• PROBLEM TO SOLVE:
Return the rows below without changes, everything from the line containing "Task: Click the" down to the end of the rows, and leave out the pictures.

• RECORDS PROVIDED:

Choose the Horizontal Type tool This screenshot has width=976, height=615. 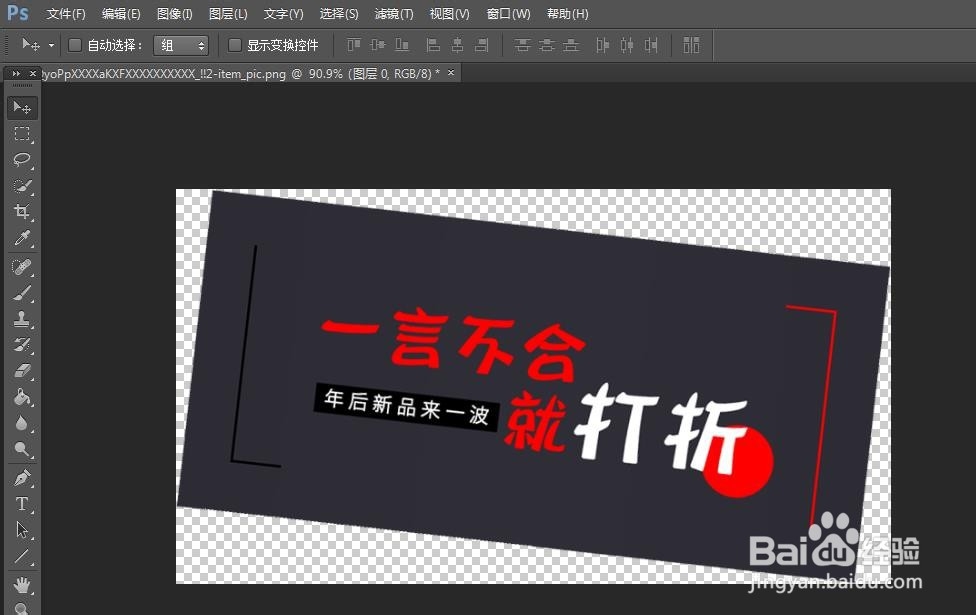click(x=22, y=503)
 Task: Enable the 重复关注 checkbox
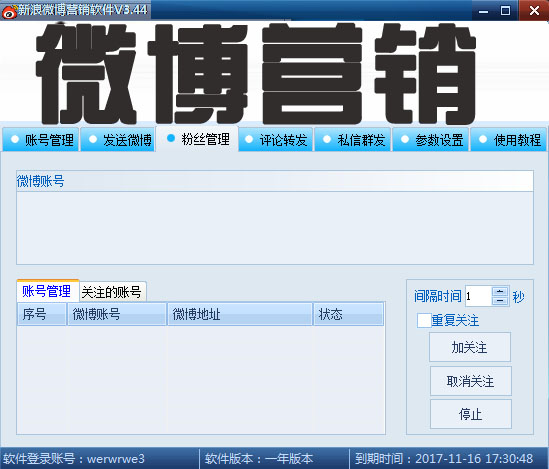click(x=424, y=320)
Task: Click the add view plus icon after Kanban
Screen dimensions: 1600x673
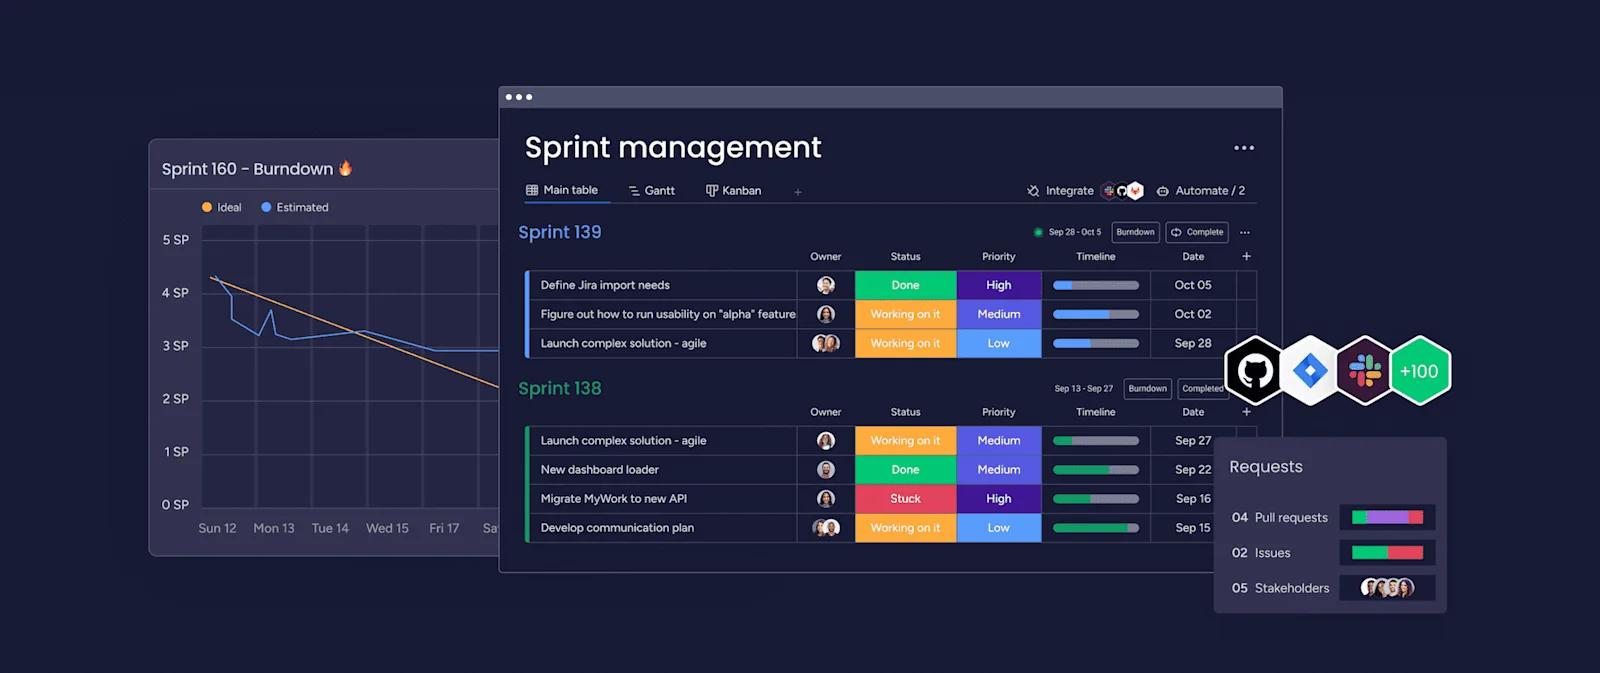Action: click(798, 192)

• SOLUTION FOR THIS EXERCISE:
Task: Click the add view plus icon after Kanban
Screen dimensions: 1600x673
Action: click(798, 192)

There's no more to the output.